• **Task requirements**
Scan the records beneath this line for the line holding "Where should I click to: Click the First" and the line holding "Click the İSTİKLAL CADDESİ words in tweet", then transcribe exactly those two and all lines between.

• **Data supplied**
•••

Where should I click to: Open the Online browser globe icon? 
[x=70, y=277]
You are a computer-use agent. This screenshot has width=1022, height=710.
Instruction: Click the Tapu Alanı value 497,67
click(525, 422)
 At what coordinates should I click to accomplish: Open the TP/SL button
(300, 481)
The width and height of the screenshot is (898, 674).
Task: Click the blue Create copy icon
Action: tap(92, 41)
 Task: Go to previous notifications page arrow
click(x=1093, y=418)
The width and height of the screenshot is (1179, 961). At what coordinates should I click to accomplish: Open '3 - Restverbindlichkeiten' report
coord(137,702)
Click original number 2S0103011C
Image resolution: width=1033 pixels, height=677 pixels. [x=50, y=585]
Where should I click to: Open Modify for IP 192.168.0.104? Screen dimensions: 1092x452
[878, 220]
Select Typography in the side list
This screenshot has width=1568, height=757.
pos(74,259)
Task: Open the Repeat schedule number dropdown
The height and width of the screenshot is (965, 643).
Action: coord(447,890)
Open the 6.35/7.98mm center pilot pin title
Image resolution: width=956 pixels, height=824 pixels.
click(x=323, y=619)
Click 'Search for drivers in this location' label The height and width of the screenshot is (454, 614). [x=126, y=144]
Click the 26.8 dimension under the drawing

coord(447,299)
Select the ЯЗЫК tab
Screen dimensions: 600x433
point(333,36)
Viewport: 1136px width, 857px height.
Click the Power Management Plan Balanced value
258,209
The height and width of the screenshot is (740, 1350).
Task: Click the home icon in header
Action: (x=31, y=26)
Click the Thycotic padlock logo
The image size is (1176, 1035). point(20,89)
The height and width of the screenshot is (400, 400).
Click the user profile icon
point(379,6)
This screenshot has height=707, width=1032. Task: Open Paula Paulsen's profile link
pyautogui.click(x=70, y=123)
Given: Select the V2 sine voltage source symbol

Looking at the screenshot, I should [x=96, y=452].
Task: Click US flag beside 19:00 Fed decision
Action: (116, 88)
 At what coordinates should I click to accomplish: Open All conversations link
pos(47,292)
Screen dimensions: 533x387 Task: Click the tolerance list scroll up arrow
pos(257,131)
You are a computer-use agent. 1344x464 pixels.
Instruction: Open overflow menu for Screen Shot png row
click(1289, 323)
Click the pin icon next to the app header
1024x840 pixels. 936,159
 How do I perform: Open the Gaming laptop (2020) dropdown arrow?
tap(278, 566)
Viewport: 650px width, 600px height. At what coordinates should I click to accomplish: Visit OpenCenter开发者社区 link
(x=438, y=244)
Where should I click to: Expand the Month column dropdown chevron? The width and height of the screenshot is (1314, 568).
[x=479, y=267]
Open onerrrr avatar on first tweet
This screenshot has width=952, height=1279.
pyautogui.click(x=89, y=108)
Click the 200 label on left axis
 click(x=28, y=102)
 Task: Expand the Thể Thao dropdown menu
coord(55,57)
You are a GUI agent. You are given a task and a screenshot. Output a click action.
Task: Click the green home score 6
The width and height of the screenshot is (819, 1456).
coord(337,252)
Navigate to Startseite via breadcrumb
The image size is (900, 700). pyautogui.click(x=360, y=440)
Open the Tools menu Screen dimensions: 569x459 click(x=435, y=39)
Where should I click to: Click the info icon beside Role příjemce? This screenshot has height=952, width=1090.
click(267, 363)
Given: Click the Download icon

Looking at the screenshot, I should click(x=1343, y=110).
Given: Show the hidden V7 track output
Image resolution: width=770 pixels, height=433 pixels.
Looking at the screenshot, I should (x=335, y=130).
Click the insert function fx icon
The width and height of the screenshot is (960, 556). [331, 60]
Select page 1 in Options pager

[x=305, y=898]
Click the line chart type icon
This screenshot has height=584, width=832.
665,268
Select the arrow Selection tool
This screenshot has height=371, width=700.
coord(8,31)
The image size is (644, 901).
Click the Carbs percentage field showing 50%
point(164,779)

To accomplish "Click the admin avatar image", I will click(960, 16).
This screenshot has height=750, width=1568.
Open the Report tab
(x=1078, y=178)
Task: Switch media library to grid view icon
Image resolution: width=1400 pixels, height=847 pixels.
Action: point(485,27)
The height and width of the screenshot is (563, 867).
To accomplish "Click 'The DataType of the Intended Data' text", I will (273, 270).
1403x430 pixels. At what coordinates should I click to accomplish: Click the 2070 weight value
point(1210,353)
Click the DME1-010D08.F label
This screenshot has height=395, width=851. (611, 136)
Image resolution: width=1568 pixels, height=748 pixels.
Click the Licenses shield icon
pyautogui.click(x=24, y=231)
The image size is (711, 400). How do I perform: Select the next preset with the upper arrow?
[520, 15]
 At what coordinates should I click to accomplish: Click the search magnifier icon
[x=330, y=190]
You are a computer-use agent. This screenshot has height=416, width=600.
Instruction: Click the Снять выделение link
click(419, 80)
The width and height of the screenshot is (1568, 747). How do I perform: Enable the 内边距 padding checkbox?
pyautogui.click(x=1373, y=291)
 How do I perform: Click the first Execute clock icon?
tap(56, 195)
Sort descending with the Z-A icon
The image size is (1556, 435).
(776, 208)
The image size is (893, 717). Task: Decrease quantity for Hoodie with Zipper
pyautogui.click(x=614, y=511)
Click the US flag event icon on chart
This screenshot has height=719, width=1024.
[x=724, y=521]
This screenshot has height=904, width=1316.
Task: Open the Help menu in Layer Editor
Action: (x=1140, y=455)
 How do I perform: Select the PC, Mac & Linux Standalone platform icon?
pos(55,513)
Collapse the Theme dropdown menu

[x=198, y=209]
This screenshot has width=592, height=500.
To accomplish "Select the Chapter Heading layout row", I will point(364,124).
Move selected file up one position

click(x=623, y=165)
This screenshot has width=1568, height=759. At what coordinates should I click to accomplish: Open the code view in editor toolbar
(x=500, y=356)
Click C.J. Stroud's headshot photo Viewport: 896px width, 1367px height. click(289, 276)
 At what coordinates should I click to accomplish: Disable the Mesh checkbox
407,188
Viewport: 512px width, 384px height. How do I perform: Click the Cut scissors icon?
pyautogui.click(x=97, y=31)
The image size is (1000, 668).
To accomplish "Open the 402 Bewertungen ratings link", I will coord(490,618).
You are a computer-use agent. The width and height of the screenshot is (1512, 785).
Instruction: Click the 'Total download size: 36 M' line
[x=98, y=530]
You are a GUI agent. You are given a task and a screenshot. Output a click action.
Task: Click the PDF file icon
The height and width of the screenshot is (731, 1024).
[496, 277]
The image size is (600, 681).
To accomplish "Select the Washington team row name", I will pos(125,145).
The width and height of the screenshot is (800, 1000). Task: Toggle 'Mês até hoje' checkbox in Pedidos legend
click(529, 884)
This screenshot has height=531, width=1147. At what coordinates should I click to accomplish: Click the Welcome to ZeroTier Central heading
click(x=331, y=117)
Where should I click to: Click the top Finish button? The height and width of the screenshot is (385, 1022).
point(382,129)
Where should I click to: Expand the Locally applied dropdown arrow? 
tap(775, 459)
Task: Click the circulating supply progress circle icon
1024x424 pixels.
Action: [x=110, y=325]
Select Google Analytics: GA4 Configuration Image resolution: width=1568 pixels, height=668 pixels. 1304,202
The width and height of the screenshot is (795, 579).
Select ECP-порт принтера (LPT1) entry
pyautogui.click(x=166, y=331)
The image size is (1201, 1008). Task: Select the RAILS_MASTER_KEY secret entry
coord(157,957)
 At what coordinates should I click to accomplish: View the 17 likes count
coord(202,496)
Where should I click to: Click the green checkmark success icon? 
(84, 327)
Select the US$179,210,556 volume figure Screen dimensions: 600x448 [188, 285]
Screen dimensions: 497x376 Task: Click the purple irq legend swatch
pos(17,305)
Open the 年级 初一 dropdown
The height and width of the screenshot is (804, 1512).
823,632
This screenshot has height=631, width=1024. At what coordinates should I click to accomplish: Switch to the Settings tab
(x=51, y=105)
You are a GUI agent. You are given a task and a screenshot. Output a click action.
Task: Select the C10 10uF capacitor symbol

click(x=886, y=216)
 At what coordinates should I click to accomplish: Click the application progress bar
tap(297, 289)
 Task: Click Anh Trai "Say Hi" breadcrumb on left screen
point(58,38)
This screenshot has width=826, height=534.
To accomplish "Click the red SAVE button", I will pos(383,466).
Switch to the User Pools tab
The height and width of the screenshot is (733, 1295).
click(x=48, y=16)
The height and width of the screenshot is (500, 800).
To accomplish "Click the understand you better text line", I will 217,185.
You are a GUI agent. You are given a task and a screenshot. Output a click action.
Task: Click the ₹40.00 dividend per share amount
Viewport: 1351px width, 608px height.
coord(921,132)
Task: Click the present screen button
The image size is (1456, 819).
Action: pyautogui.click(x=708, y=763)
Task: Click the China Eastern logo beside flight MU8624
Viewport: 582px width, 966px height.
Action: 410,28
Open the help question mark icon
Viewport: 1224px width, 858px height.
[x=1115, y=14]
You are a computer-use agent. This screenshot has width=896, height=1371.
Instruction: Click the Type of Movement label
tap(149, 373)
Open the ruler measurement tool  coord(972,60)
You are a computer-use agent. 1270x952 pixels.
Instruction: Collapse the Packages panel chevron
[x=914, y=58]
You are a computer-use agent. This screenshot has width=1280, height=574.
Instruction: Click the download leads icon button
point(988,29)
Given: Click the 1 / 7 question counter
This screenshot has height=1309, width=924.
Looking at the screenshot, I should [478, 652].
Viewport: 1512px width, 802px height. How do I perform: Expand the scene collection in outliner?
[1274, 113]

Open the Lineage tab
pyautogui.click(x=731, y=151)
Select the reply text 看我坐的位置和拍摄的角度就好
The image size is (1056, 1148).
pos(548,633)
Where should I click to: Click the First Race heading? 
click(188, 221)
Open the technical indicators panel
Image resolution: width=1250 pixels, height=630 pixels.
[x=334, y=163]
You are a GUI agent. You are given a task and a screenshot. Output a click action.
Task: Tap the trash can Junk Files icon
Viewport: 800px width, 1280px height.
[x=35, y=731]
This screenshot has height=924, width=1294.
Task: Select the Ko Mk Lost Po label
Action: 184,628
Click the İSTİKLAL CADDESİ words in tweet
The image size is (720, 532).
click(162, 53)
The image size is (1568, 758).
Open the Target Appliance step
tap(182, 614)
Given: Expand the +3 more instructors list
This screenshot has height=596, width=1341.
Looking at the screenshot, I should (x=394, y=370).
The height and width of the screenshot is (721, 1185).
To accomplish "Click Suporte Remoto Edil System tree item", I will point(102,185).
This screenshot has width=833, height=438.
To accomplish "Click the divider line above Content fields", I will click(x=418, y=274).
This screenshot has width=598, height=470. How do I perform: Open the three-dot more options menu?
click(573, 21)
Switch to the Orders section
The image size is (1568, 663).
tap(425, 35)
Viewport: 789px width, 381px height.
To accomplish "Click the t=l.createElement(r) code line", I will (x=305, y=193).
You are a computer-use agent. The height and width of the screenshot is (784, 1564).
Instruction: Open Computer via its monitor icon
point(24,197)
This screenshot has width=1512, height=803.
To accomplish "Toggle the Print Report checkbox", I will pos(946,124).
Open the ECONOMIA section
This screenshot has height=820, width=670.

•••

• **Answer section**
Where should I click to: Click the First Race heading? 
click(188, 221)
Open the technical indicators panel
Image resolution: width=1250 pixels, height=630 pixels.
[x=334, y=163]
You are a GUI agent. You are given a task and a screenshot. Output a click action.
Task: Tap the trash can Junk Files icon
Viewport: 800px width, 1280px height.
[x=35, y=731]
This screenshot has height=924, width=1294.
Task: Select the Ko Mk Lost Po label
Action: 184,628
Click the İSTİKLAL CADDESİ words in tweet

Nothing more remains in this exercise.